Türkiye’de kredi isteyen, finansmana ihtiyaç duyan birileri her zaman vardır. Bu çerçevede talepte bir sıkıntı görmüyor ancak arz tarafında bankaların 2017’deki kadar rahat davranacaklarını da düşünmüyorum. Türkiye ekonomisinin tasarruf azlığından mütevellit, mevduat artış hızının istenilen seviyeye çıkamaması ve bankaların yurt dışı borçlanmalarının geçmişe kıyasla bir miktar daha zorlaşması kredi için kaynak yaratma sıkıntısı doğuruyor. 2017’de Kredi Garanti Fonu ile bankaların arz iştahı çok artmıştı. Nitekim bu yıl kredi stokundaki artış oranı yüzde 20’yi buldu. Önümüzdeki yıl bankaların kredi vermede daha az istekli olacaklarını ve kredi artış oranının da yüzde 15 veya biraz daha altına gerileyebileceğini düşünüyorum. Bu duruma, özellikle ihtiyaç kredisi faizlerinde artışın eşlik edeceğini düşünüyorum.

2018 için, dolar, euro, en asyon, işsizlik verilerine dair tahminlerinizi öğrenebilir miyiz?

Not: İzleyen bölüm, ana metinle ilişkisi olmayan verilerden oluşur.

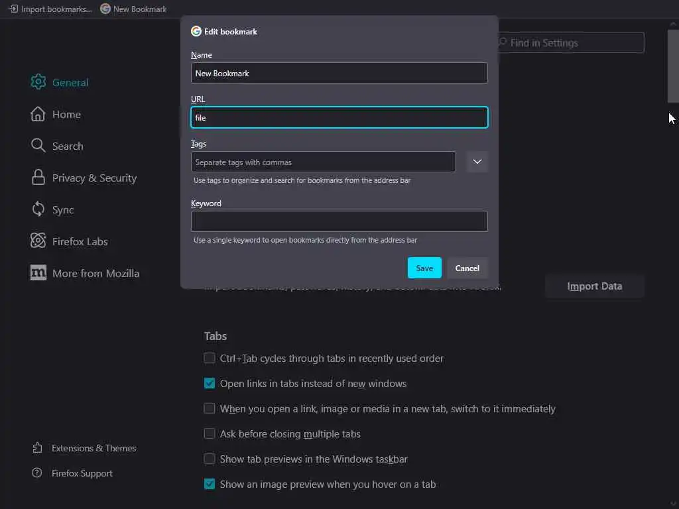Click the Search magnifier icon in sidebar
The image size is (679, 509).
coord(38,146)
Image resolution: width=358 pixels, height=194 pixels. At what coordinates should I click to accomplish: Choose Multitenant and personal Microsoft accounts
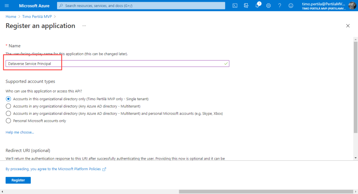[x=8, y=113]
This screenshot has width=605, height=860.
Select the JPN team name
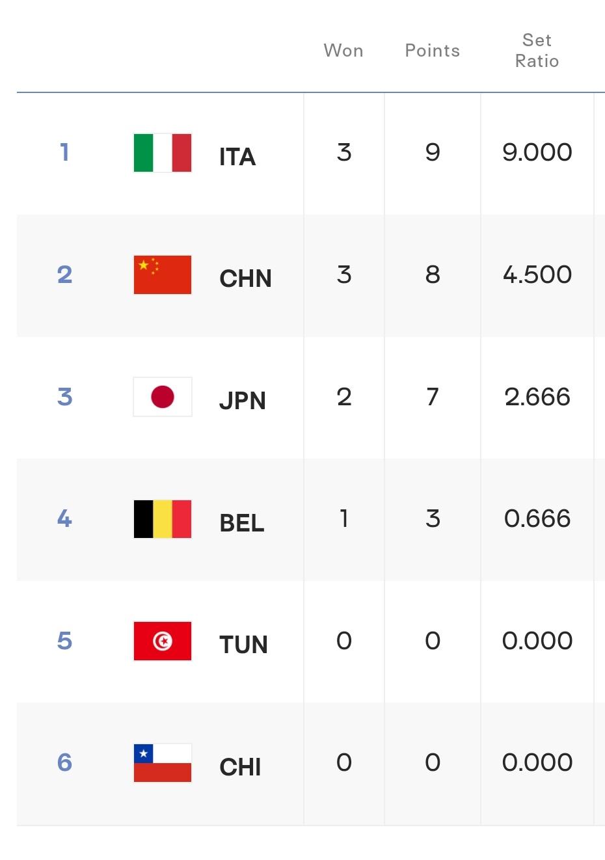tap(243, 401)
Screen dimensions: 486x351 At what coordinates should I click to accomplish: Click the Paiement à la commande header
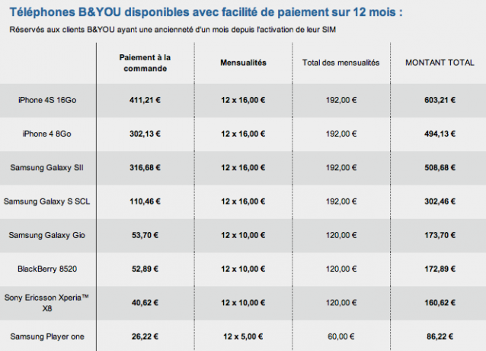(x=145, y=63)
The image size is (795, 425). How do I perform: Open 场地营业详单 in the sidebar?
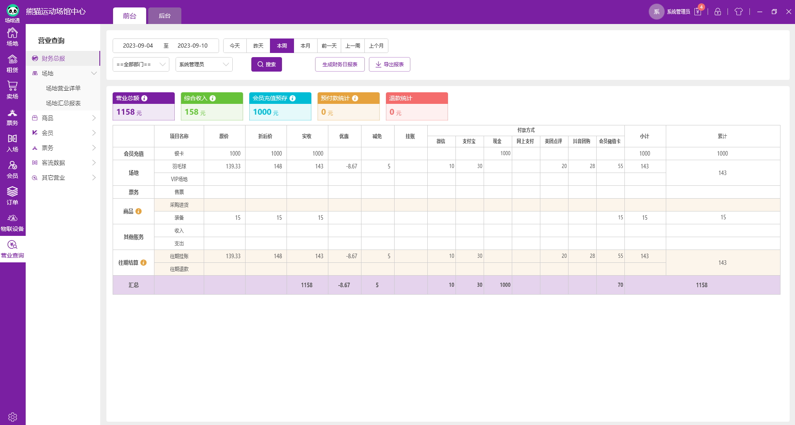pos(63,89)
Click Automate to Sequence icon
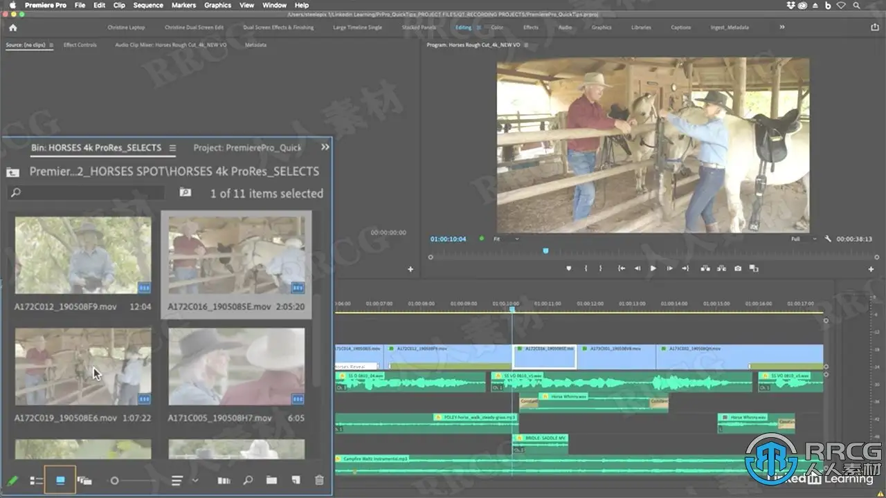Viewport: 886px width, 498px height. point(224,480)
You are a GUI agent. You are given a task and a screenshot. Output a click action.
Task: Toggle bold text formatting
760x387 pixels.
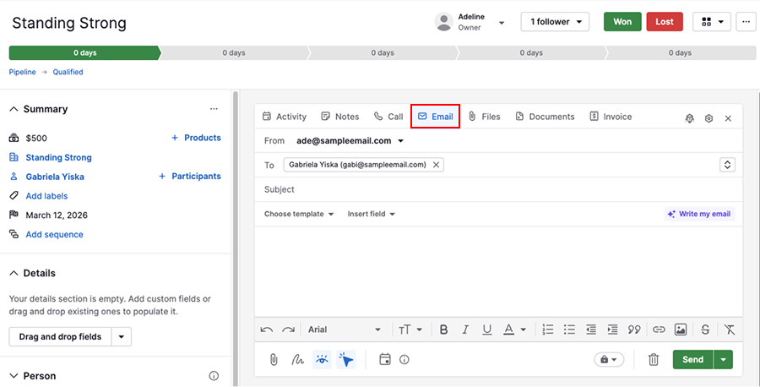(x=443, y=330)
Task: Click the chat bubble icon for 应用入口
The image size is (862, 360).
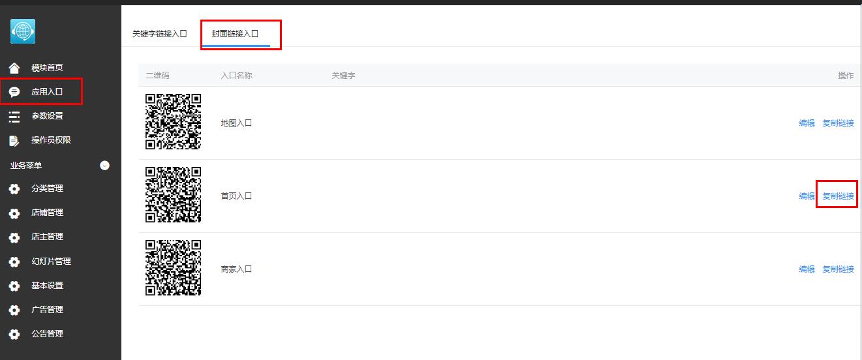Action: coord(14,92)
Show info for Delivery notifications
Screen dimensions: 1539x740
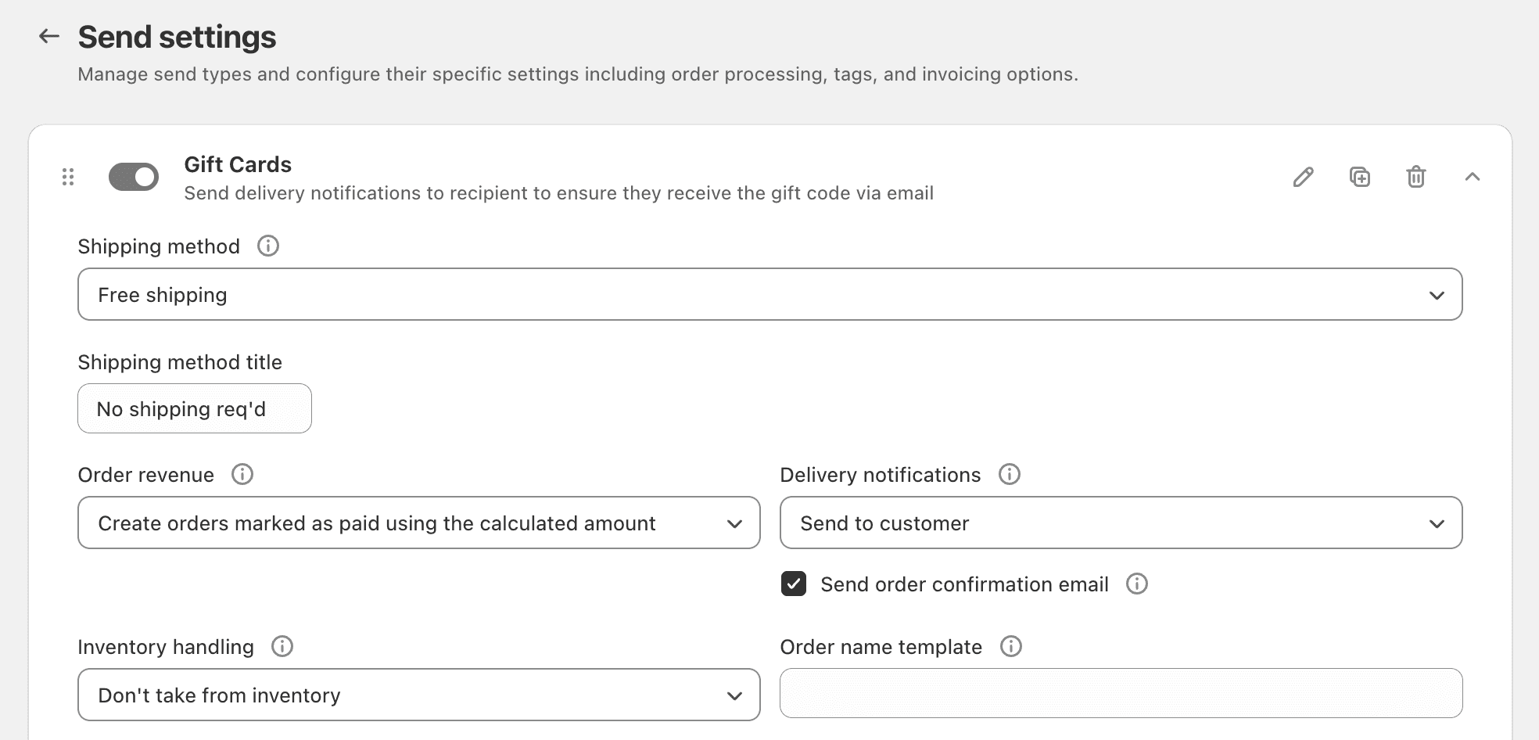[1010, 475]

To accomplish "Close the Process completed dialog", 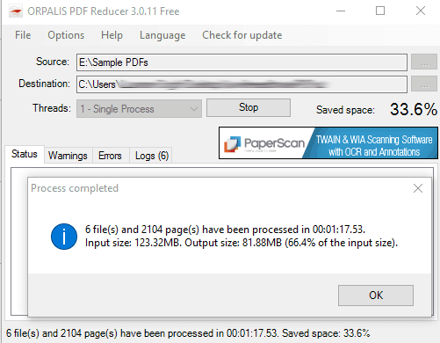I will pos(418,188).
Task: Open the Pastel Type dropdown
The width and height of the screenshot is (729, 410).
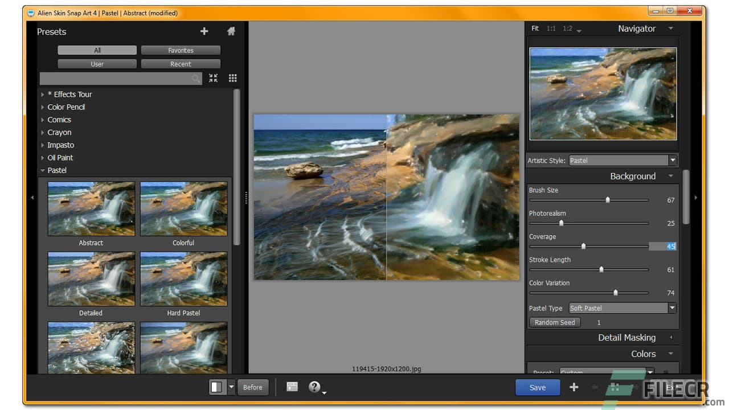Action: [622, 308]

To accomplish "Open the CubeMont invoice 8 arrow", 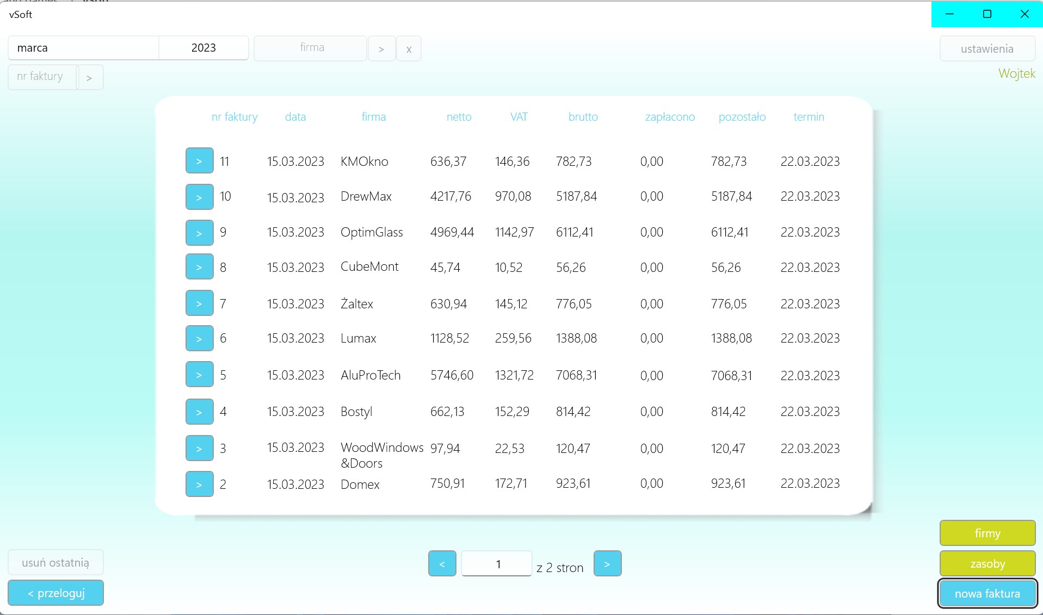I will 199,266.
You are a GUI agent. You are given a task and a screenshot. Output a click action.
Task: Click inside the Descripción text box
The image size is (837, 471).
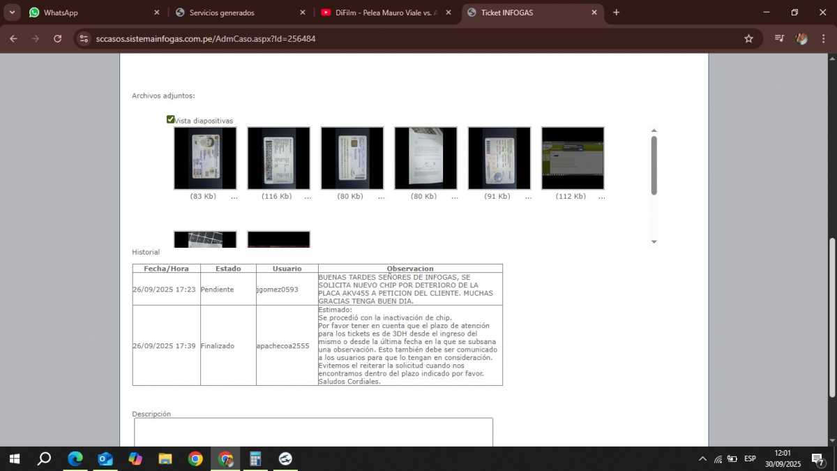click(x=313, y=432)
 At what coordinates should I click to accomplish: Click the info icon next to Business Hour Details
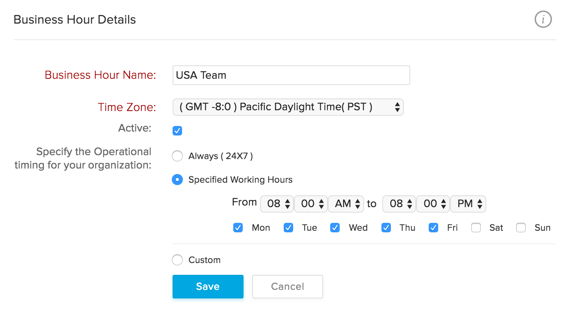pyautogui.click(x=543, y=19)
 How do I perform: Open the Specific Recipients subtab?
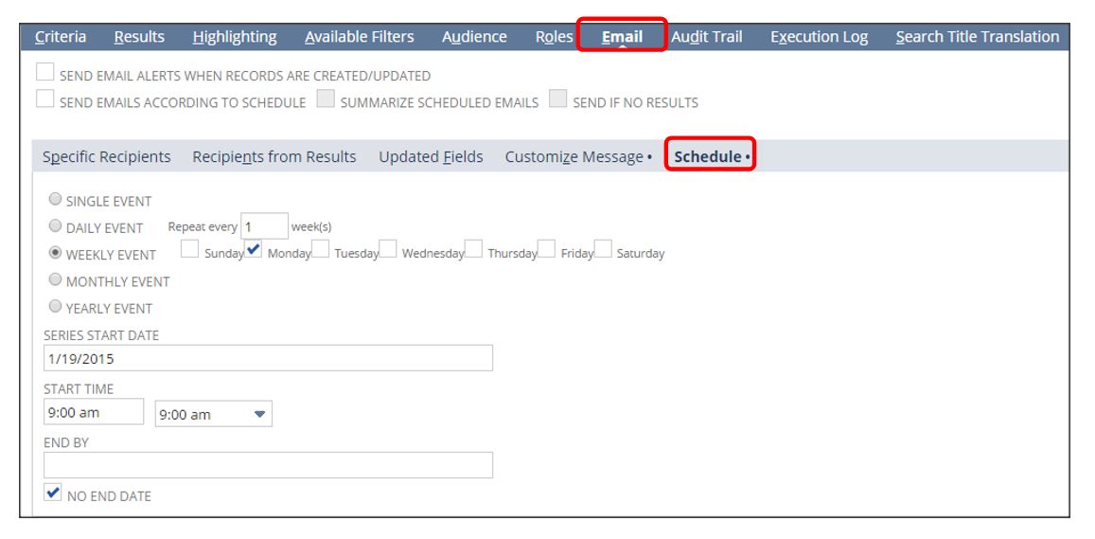tap(107, 156)
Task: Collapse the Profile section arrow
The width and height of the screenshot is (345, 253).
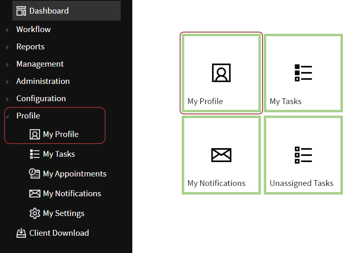Action: 7,116
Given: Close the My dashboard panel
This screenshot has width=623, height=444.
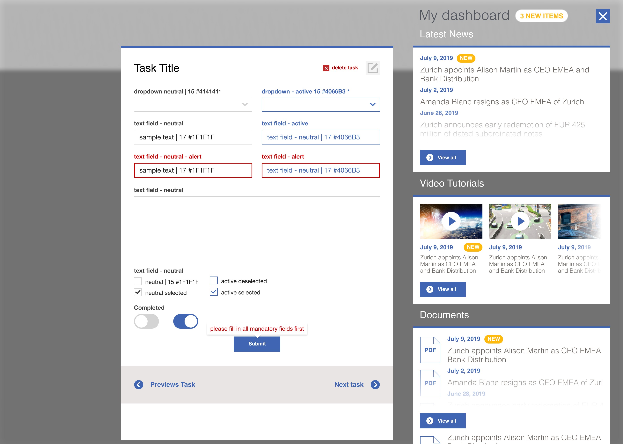Looking at the screenshot, I should (x=603, y=16).
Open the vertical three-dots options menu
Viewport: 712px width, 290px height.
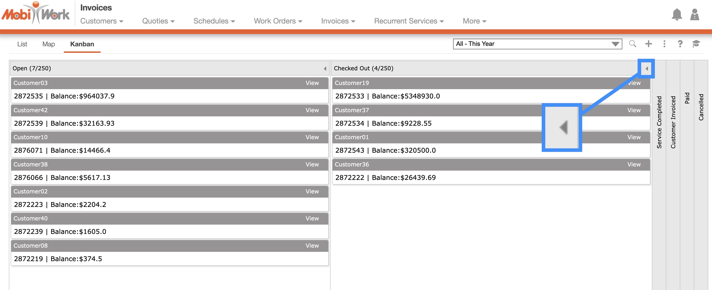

2018 yılı sonunda USDTRY ve EURTRY’nin sırasıyla 4.28 ve 5.05’te olması bekliyorum. Büyüme beklentim yüzde 4,5; enflasyon beklentim ise yüzde 9. İşsizlik oranının yıl ortalamasının ise yüzde 11 olacağını öngörüyorum.

Otomotiv sektörünün Türkiye ekonomisine olan katkısı hakkında ne düşüyorsunuz?

Otomotiv, belki de Türkiye’nin en önemli sektörü. İhracatımızın önemli bir bölümü otomotiv sektöründen geliyor. Otomotiv sektörünün işgücü yoğunluğu gayet yüksek, önemli düzeyde istihdam sağlıyor. Buna yan sanayi de eklenince ekonomiye
 olan katkısının çok daha yüksek olduğunu görüyoruz. Diğer sektörlerle kıyaslandığında Türkiye ekonomisine çok daha büyük katkı sağlayan bu sektörün önemi gelecekte daha da artacak.